Ce livre, ton livre, je l’ai lu avec des lunettes, c’est l’âge, mais sans œillères, car je n’ai jamais en matière de vins, au pluriel bien sûr, éprouvé le besoin de me faire guider. Ça peut vous paraître prétentieux, chers lecteurs, mais c’est ainsi, mon goût pour le vin n’est qu’une question de circonstances. En effet, avant le numéro Spécial Vins du Point où tu avais pris le temps, cher Jacques, de lire mon fichu Rapport, j’ignorais jusqu’à l’existence de la RVF, je n’avais jamais consulté un guide et bien sûr pour moi le nom de Michel Bettane n’évoquait rien.
Depuis ce jour, qui ne peut être assimilé à la chute de cheval de St Paul sur le chemin de Damas, je suis entré sur la pointe des pieds dans un univers dont j’ignorais les codes. Et puis, ma placardisation vint et j’ouvrais mon espace de liberté, ce blog où aujourd’hui je m’exprime.

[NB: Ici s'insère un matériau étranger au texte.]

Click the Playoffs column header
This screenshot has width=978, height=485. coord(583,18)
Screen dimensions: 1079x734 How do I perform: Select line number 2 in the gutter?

Comme le disait je ne sais plus qui : « je suis venu, j’ai vu et j’ai compris… » ce qu’était l’étroit marigot de ceux qui se disent « journalistes » de vin. Ton chapitre sur le voyage de presse – je n’en ai fait qu’un qui ne concernait pas le vin mais la viande et le fromage du côté de Laguiole – met l’exercice dans sa juste perspective : faire cracher un beau papier par les transportés qui flatte l’ego de celui qui les a invités et, « surtout il draine vers le journal qui le publie une manne non négligeable… » En l’occurrence le Bigarreau Madame.

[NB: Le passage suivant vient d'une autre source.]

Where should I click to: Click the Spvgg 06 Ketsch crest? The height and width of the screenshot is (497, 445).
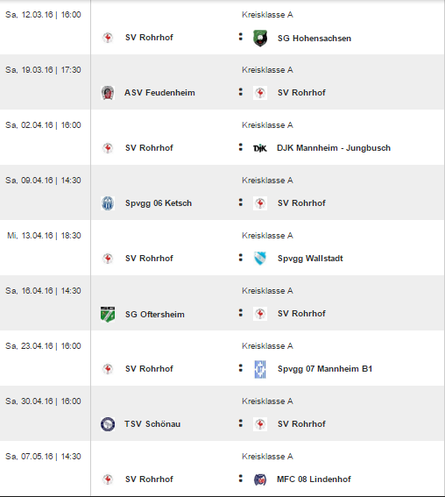tap(108, 203)
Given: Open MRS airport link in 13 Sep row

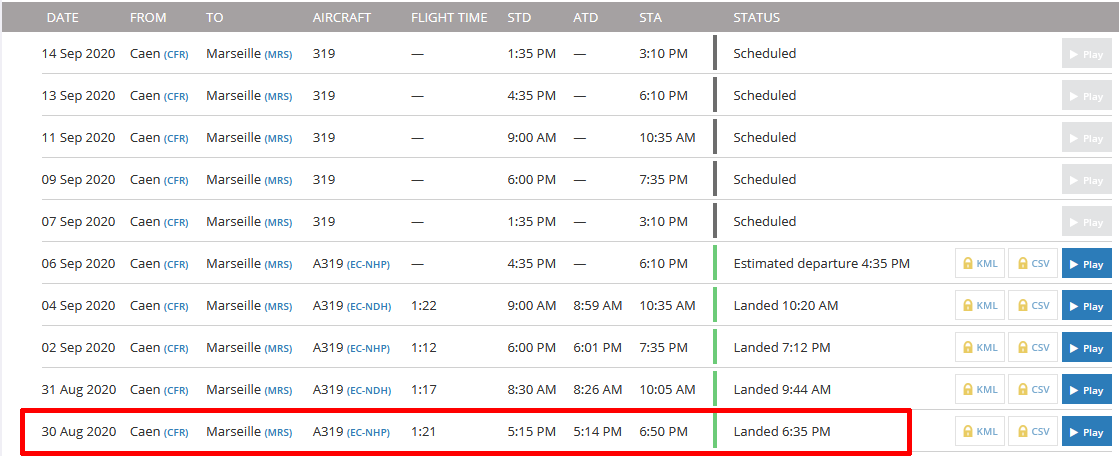Looking at the screenshot, I should pos(278,97).
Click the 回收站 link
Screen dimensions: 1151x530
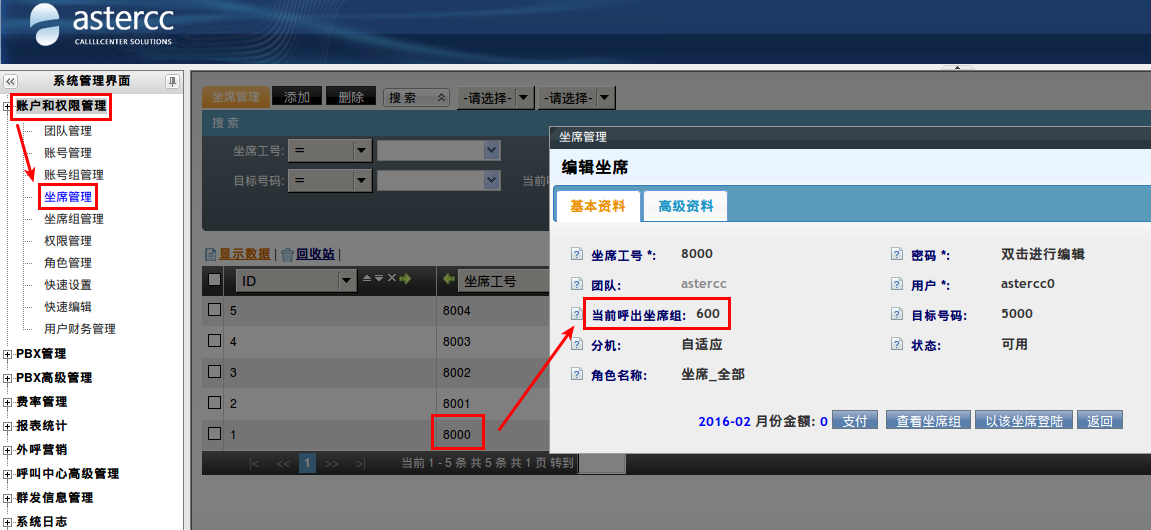click(315, 254)
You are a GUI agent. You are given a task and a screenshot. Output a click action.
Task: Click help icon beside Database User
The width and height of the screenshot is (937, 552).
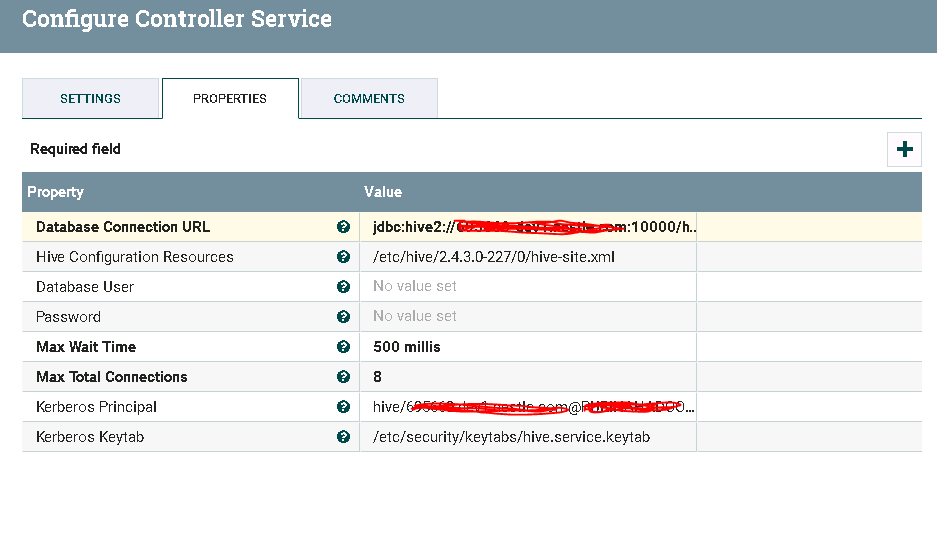coord(343,287)
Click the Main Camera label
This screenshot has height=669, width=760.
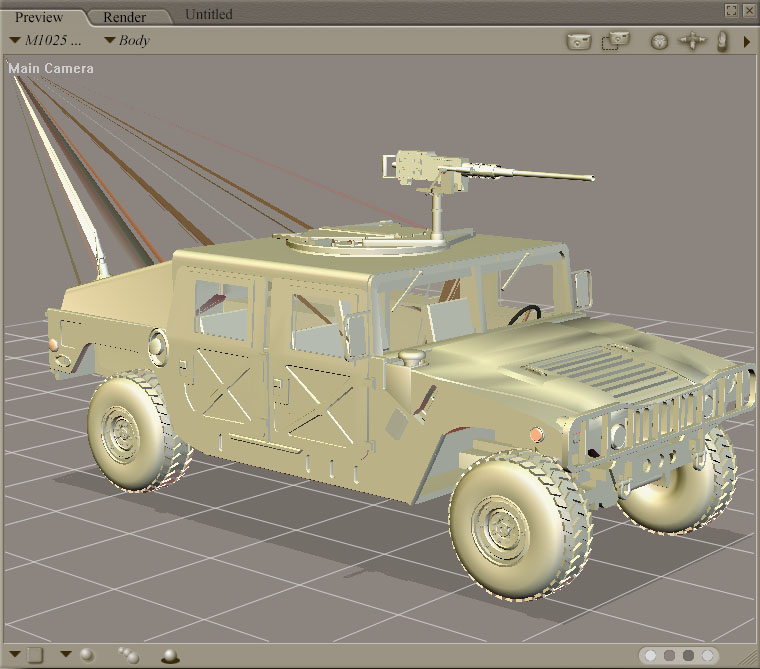tap(51, 68)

Plus que toi, cher Jacques, j’ai pratiqué aux premières années de mon blog, un autre exercice, le déjeuner de presse, moins coûteux pour la puissance invitante mais tout aussi édifiant sur les mœurs de pique-assiette. En effet, j’ai noté une forte corrélation entre le standing du restaurant et le statut des dégustateurs. La piétaille pour les bistrots et la crème pour les étoilés. Maintenant que j’ai cessé ce genre de sport dépourvu d’intérêt je suis avec délice sur Face de Bouc les agapes des maîtres de la dégustation.

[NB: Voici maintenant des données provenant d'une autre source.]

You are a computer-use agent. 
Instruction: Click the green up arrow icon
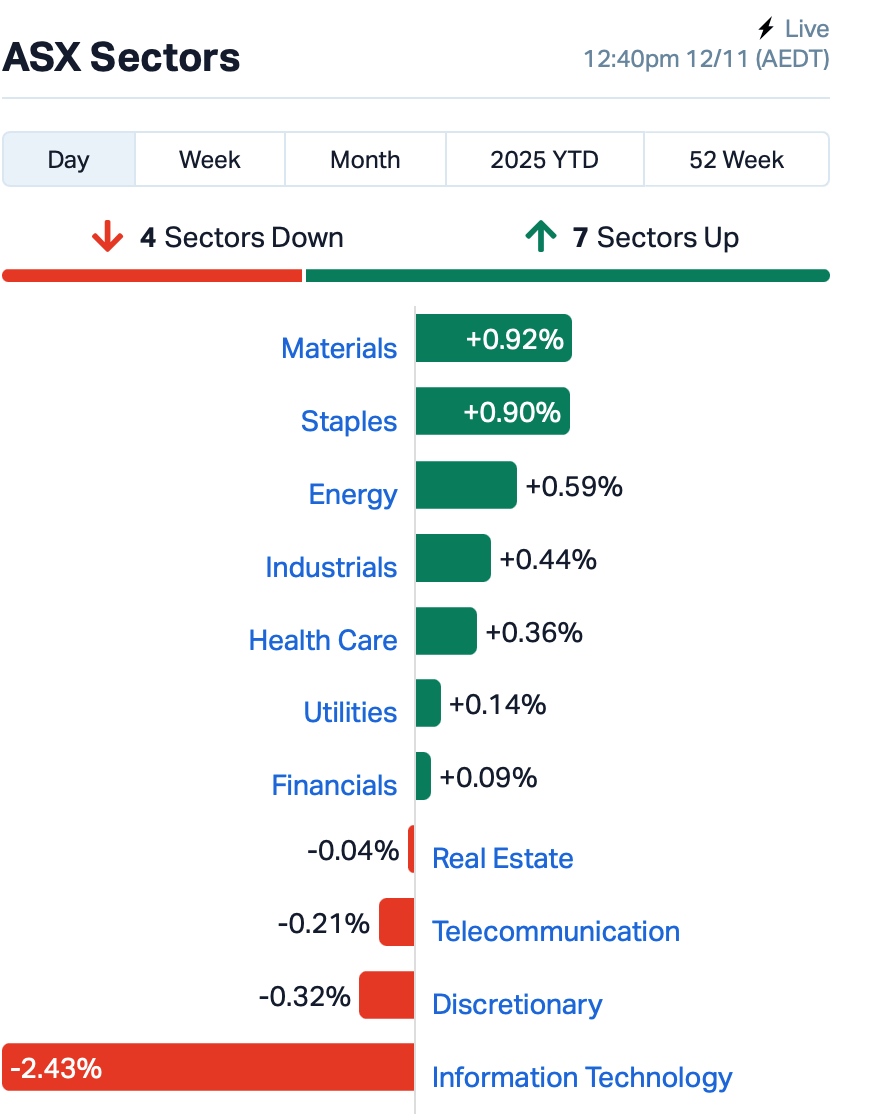(540, 238)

Sur le chapitre des Mots du vin je n’écrirai rien car ce n’est pas ma tasse de thé même si un jour je me suis amusé à te taquiner sur la tension du vin. C’était en 2009. Je le recommande aux grands amateurs et je savoure à sa juste valeur la mise au point sur la « confusion permanente entre les suffixes « -phile » et « -logue », tout comme le dézingage du « passionné » : «dès qu’un gus, ayant fait fortune grâce à quelques supérettes de banlieue où durant sa vie professionnelle il a fliqué des caissières sous-payées, s’offre sur le tard une résidence secondaire entourée de vignes, le voilà décoré de l’ordre de la passion. »
Là, je retrouve le Jacques de « Lorraine cœur d’acier » !
Mais les deux chapitres le plus passionnants sont ceux consacrés à L’ivresse et à Naturellement (ou pas).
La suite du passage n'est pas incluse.